▶ Instructions for the task: The expected answer is the set of lines in the data below between the line holding "Open the File menu" and the line holding "You are a computer-use agent. The width", inclusive, written out exactly.

▶ Material for the task:
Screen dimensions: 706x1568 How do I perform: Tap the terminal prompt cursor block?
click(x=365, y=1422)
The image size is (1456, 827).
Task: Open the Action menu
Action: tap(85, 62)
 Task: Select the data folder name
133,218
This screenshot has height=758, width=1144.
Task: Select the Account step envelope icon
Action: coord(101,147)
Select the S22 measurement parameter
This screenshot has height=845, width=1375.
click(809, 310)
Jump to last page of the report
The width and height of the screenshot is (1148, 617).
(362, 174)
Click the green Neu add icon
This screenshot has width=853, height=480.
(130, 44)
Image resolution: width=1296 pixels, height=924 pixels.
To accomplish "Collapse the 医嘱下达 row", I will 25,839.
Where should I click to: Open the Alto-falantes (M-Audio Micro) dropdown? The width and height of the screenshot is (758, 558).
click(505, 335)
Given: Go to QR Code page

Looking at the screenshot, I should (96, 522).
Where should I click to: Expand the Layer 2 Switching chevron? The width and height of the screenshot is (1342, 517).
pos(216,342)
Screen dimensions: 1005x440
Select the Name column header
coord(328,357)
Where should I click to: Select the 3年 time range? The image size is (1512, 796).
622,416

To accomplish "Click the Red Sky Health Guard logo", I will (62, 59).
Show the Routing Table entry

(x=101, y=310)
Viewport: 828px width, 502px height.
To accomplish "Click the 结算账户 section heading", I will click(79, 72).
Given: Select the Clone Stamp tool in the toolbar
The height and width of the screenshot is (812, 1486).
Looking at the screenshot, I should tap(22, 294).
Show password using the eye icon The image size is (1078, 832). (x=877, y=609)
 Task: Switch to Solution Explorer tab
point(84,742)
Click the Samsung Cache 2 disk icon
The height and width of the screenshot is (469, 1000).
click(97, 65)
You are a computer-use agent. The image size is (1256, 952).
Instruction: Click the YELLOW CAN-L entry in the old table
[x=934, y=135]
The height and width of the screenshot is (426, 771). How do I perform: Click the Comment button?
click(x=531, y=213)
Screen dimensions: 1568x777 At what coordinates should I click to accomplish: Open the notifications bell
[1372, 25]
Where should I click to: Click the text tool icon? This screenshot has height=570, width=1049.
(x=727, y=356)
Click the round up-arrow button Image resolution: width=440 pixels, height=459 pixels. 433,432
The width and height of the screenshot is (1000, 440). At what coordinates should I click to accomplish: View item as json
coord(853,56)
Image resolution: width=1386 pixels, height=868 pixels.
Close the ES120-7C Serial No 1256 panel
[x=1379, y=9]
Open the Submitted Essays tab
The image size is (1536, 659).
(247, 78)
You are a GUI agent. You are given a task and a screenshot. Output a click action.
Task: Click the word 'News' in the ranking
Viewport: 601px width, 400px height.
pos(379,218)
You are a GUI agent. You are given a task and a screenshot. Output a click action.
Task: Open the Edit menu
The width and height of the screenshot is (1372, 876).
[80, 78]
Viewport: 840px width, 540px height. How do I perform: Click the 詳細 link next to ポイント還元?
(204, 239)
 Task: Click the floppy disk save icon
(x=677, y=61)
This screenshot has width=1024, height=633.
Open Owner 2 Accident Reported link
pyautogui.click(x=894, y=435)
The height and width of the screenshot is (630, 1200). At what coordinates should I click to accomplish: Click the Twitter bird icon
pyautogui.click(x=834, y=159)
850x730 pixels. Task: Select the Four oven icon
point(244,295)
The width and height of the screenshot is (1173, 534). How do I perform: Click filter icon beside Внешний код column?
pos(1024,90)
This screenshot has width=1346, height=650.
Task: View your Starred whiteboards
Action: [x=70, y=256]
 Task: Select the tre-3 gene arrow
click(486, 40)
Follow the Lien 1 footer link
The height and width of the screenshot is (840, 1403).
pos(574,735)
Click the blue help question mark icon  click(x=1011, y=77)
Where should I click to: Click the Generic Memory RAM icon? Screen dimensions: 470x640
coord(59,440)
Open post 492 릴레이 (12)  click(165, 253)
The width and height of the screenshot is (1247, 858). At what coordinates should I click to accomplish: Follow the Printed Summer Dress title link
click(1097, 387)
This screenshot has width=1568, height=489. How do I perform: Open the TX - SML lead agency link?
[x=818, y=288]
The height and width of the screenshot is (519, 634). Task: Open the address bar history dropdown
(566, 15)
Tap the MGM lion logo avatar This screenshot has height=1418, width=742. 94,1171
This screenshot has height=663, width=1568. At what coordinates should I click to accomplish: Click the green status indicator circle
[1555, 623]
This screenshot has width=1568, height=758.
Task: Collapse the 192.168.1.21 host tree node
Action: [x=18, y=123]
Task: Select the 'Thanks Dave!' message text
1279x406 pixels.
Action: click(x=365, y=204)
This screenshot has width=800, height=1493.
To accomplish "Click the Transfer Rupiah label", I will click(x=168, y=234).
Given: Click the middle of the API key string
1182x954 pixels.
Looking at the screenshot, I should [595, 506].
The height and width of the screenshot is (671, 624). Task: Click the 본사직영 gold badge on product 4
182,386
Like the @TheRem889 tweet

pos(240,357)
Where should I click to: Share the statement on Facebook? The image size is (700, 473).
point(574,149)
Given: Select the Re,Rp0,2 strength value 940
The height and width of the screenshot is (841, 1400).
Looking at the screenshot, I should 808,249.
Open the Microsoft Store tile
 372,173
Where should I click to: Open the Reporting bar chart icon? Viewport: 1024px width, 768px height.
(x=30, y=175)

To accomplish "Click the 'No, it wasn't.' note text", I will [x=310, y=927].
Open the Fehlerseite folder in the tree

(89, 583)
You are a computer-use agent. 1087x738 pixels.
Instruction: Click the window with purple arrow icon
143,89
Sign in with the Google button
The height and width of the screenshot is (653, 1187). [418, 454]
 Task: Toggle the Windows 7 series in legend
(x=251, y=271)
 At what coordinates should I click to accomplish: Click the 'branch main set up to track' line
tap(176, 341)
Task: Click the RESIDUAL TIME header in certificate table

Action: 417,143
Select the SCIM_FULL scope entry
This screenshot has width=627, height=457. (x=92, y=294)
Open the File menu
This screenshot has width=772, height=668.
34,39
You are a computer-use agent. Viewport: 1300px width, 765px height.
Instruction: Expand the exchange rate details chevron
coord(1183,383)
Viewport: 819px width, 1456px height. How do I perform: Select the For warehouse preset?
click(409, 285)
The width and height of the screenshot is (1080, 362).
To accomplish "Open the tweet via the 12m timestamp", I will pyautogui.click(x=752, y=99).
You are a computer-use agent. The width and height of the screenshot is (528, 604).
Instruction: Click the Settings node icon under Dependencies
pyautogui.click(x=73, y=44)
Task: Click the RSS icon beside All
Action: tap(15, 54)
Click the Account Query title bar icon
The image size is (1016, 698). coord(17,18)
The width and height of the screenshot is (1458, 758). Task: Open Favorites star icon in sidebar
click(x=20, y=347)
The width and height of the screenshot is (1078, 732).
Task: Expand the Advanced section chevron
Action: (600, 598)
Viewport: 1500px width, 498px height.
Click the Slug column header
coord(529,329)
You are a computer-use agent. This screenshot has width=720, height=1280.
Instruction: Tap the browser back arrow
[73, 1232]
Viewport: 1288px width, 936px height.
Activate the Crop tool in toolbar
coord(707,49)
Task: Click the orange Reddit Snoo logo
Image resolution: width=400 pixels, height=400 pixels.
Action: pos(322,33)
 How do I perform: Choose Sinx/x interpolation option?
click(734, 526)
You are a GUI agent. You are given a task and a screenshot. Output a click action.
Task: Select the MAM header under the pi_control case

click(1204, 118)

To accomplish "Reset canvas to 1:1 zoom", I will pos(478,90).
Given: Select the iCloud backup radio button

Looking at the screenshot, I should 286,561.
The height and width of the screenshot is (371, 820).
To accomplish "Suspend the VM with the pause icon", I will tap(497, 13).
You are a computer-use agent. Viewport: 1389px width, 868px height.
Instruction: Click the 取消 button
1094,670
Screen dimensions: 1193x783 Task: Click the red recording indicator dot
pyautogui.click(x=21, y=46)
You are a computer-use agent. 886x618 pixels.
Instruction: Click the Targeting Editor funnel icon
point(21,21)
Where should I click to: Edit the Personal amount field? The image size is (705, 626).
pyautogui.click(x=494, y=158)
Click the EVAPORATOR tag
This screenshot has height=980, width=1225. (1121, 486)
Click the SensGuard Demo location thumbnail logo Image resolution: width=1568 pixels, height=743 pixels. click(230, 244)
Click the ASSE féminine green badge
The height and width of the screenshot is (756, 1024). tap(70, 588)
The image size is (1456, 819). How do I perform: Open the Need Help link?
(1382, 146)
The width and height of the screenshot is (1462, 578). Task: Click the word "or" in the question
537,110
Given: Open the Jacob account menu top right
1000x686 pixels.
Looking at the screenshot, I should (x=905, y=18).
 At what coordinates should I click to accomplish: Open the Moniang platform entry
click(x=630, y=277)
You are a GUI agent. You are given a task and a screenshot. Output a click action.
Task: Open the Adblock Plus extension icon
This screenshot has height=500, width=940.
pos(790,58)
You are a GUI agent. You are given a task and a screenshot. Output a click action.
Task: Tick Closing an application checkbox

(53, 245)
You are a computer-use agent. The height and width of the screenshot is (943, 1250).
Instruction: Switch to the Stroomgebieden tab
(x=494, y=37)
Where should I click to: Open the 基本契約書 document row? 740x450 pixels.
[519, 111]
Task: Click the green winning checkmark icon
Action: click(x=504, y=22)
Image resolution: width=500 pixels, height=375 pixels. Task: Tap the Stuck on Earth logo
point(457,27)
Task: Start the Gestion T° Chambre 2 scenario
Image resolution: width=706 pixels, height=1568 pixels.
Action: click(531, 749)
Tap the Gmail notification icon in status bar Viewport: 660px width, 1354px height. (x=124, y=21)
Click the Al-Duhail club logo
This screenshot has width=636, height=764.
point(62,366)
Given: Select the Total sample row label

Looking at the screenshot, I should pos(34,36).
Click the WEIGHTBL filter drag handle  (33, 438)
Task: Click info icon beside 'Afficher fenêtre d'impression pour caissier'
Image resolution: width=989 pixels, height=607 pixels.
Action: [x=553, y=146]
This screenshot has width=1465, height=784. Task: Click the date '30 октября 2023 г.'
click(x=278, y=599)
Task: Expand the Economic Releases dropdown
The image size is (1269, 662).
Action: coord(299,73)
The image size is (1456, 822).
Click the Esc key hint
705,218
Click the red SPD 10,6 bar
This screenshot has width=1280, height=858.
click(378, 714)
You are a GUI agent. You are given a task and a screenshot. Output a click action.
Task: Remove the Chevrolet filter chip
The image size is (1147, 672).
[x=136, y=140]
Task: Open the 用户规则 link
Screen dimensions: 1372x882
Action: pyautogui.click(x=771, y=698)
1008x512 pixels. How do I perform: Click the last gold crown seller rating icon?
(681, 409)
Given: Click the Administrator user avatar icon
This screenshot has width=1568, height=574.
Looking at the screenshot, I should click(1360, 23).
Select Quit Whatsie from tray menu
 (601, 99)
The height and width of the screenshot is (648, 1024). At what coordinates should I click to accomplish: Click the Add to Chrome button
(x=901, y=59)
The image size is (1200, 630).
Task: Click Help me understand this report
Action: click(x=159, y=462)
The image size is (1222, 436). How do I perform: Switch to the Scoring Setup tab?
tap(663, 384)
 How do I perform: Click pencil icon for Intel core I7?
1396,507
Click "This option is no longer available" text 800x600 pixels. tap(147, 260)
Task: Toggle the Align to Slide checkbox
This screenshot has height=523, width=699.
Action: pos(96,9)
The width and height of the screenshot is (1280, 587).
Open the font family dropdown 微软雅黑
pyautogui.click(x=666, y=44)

▶ Your response:
Open the File menu
This screenshot has width=772, height=668.
34,39
You are a computer-use agent. Viewport: 1300px width, 765px height.
Instruction: Expand the exchange rate details chevron
coord(1183,383)
Viewport: 819px width, 1456px height. How do I perform: Select the For warehouse preset?
click(409, 285)
The width and height of the screenshot is (1080, 362).
To accomplish "Open the tweet via the 12m timestamp", I will pyautogui.click(x=752, y=99).
You are a computer-use agent. The width and height of the screenshot is (528, 604).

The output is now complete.